Learning nothing from the debacle and debunking of his Syria stories, Hersh, in his Nord Stream article, levels a series of unfounded accusations backed by comically disprovable details—my favorite of which being, Secretary General of NATO and former Prime Minister of Norway, Jens Stoltenberg, has been working with the American intelligence services since Vietnam. Stoltenberg is now 64, meaning he would have been 16 when the Vietnam War ended. But again, I will spare myself the legwork of doing the debunking (a task I don’t have the technical knowledge for anyway), and instead link you to Oliver Alexander’s wonderfully exhaustive article.
To summarize, nothing is where Hersh claims it was, or operates in the way he says. And these are just the technical flaws in his story. His source—yes, singular source—remains unnamed yet privy to a series of highly secretive conversations. Not that we should expect to hear about it, but this source’s identity would be immediately known to any competent intelligence agency. It’s as simple as asking, “who was in the room for each conversation?” and singling a person out from there. The suspect list would be small from the outset.
However, Hersh’s source is used almost exclusively to craft a narrative, merely adding color instead of being a tool to provide meaningful evidence. This should leave everyone suspicious of his/her veracity, maybe even of this persons’ existence. Despite being a deeply flawed journalist, Hersh is an excellent writer and for more than 50 years has done real investigative work with real people. Crafting a story that sounds plausible to people without relevant expertise is well within his capabilities, with or without a real inside source.
Hersh has authored articles and given interviews since releasing his Nord Stream story. In every one he remains allergic to citation and documentation. The sources remain unnamed. The evidence nonexistent. And each claim more dubious than the last.
The brain rot of American diabolism, which seems to infect Hersh, hasn’t merely led him to be routinely and preposterously wrong on a number or things. His pronouncements on Syria and Ukraine are sinister and swim in war crime denialism.

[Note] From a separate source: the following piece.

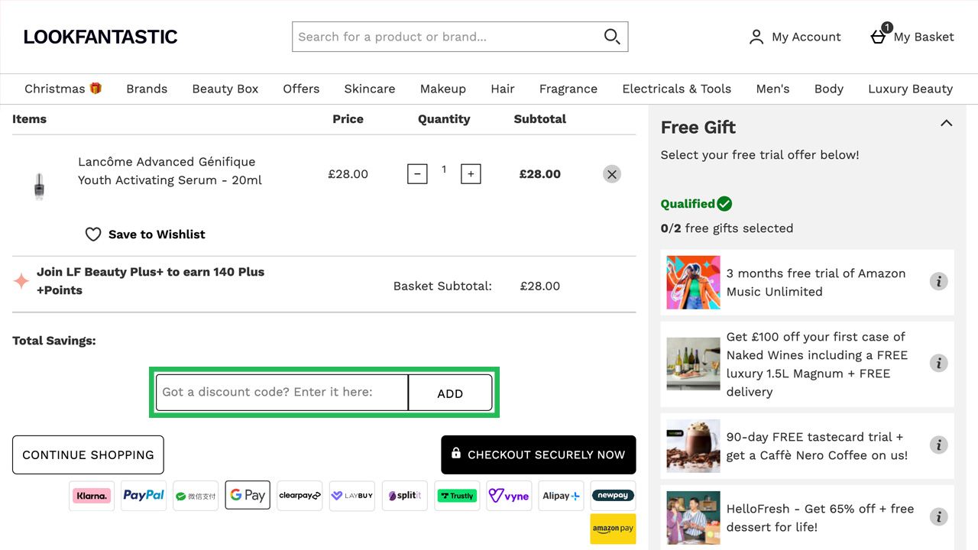The image size is (978, 550).
Task: Show info for the Amazon Music Unlimited offer
Action: 938,282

As Assad gases the people of Syria and kills hundreds of thousands more—with the help of Iran and Russia—Hersh pins the blame on U.S. backed rebel forces.
As Russian soldiers behead Ukrainian POW’s, operate torture chambers, and publicly proclaim their intentions for ethnic cleansing, Hersh, in a recent interview describes Russia as, “not using extreme force”, and routinely calls for the U.S. to end its support for Ukraine.
If anything, Hersh’s greatest accomplishment should be as a case study for journalism students learning how not to conduct themselves. Because, for a man so desperate to maintain legitimacy and respect, he has made it impossible to have either.